Devo confessar que isto me concedeu uma dose imensa de alivio.
Ontem ela pediu arrêgo. Não havia localizado a professora e não tinha a menor idéia nem mesmo qual era o botão que botava a máquina para funcionar.
Final da tarde, escoltado pelo meu filho e assessor João (roda sistema 0.4) chegamos ao apê de Dona Aurinha.

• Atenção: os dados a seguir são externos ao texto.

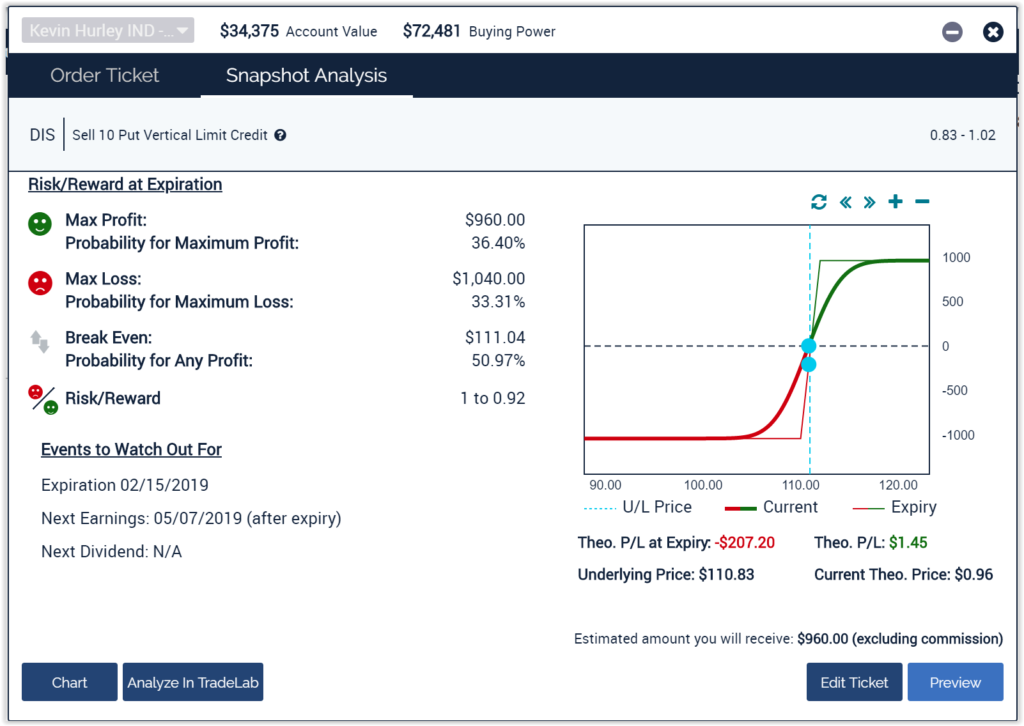Zoom out chart with minus icon

(x=922, y=202)
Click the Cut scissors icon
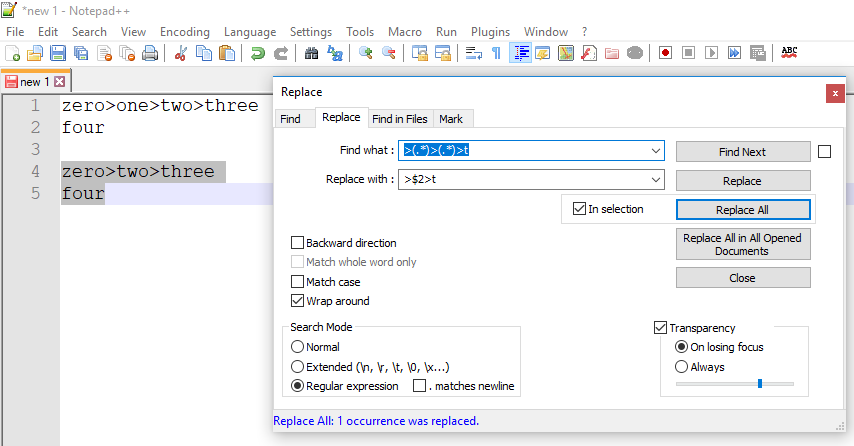 click(181, 53)
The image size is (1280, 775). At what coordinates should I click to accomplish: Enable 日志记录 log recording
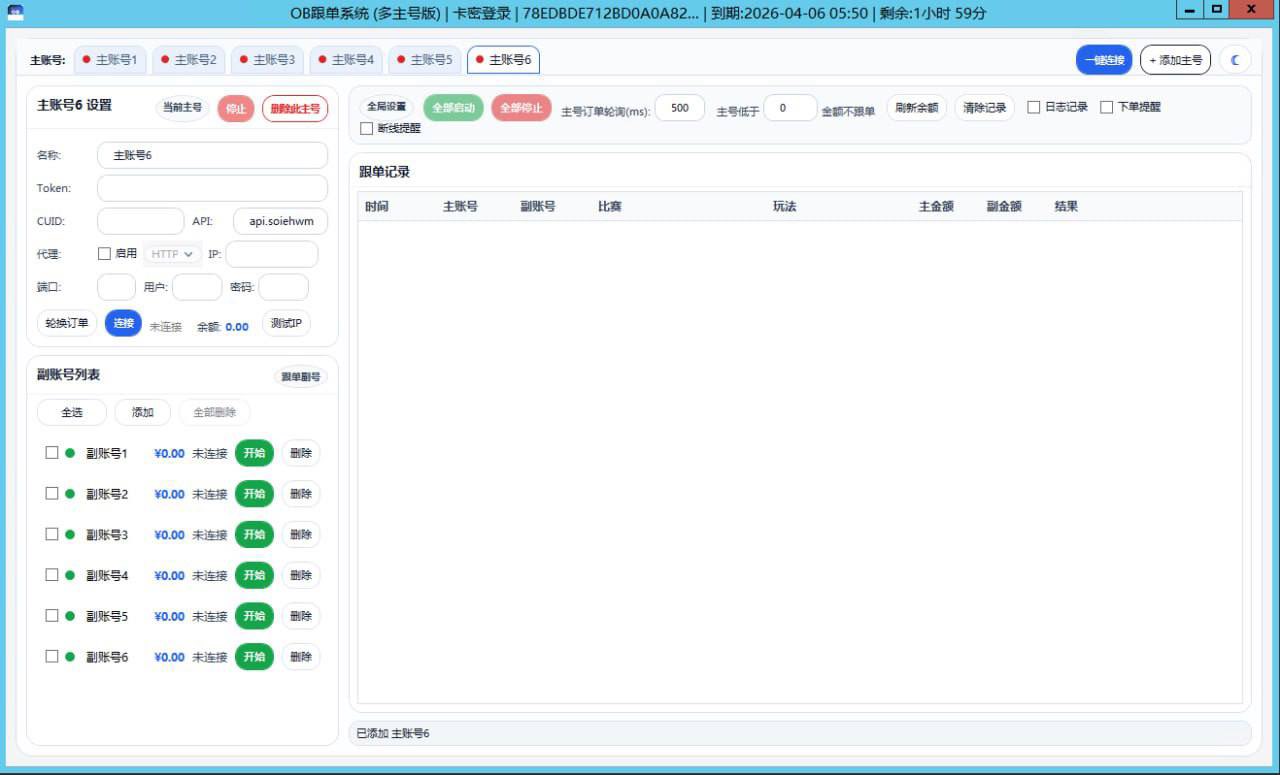tap(1036, 107)
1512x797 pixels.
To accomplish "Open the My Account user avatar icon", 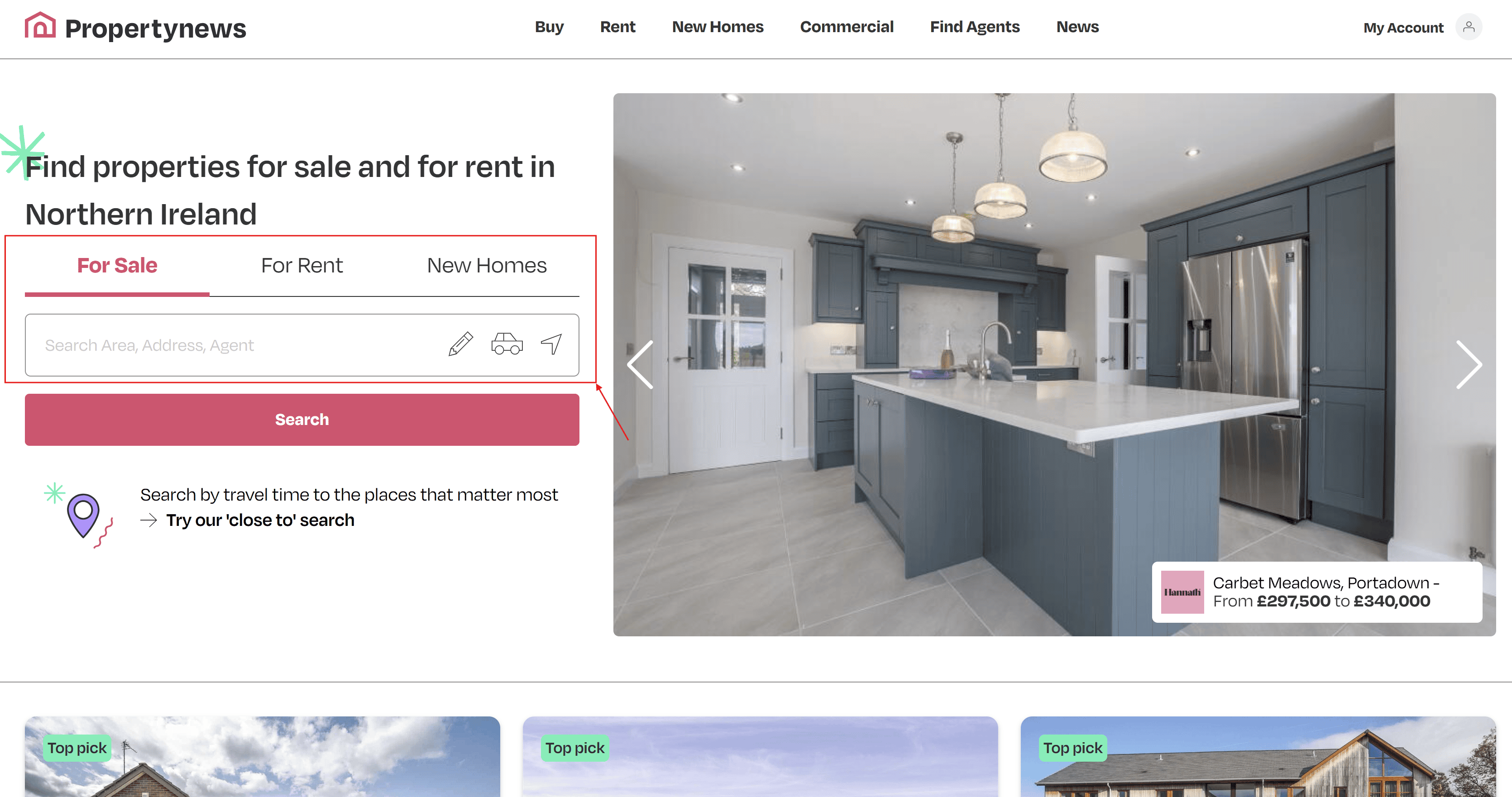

Logo fui ensinando (trying my best) como proceder para ligar a máquina, como carregar o navegador, etc e tal.
Daí ficou evidente que a grande dificuldade de Dona Aurinha consiste em pilotar o famigerado “mouse”. Questão de pouca prática, afinal, prá quem passou boa parte da vida datilografando material didático em papel “stencil” para os alunos, o teclado não deverá ser grande problema.
Percebi que meu irmão (que comprou a máquina) já havia se antecipado ao problema e havia deixado marcadas alguma páginas de exercícios on line para treinar a pilotagem do mouse.
Lá fomos - com alguma dificuldade - progredindo, até que chegou um exercício em que ela deveria comandar o cursor sobre um mata-moscas e abater meia dúzia de insetos que ficavam se movendo na tela. A coordenação não ajudava. Hora ela se atrapalhava com o movimento do mouse/cursor, hora clicava com o botão no momento errado. Ânimos começando a se exaltar, Dona Aurinha impaciente, João observando tudo de longe, chupeta na boca, sentadinho comportado no sofá.
Toca a campainha, Dona Aurinha pula para atender a porta. Quem a conhece bem, sabe que “pula para atender” é a tradução literal do movimento que ela fez. Fomos ver o que se tratava. Voltamos em menos de 2 minutos.
Ao entrar na sala, damos de cara com o João que - sorriso escancarado e chupeta na boca - nos informa triunfalmente:
“Pai, consegui matar todas as moscas para ajudar a vovó”.
Na tela a mensagem: “Parabéns, exercício completado! Você pode passar para a outra fase”.